> **THE DATA**
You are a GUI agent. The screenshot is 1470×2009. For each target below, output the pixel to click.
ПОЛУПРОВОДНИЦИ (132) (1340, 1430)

* * *

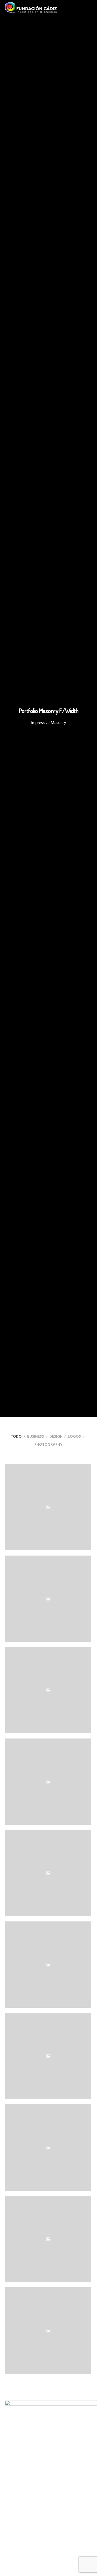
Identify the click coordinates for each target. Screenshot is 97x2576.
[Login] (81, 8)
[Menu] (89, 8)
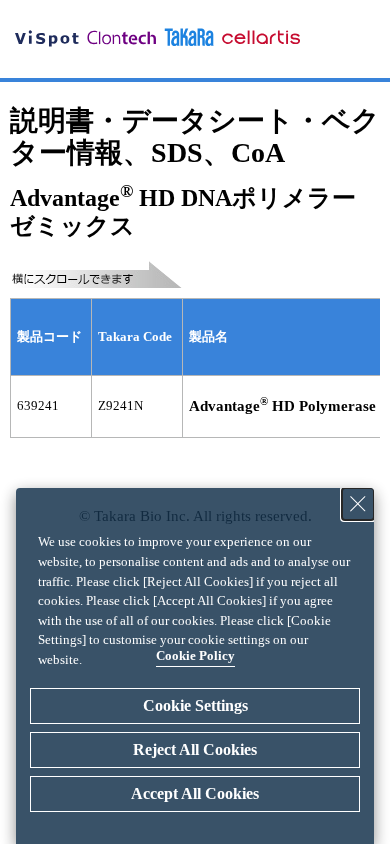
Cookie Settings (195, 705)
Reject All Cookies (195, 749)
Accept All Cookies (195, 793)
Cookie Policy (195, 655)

> **REQUIREMENT**
An exact copy is needed. It runs from the line above containing "Identify the click" down to the line containing "Cookie Policy (195, 655)", both included, with no pictures.

> **EXERCISE RESULT**
Identify the click coordinates for each target. Screenshot is 97x2576.
[Login] (81, 8)
[Menu] (89, 8)
Cookie Settings (195, 705)
Reject All Cookies (195, 749)
Accept All Cookies (195, 793)
Cookie Policy (195, 655)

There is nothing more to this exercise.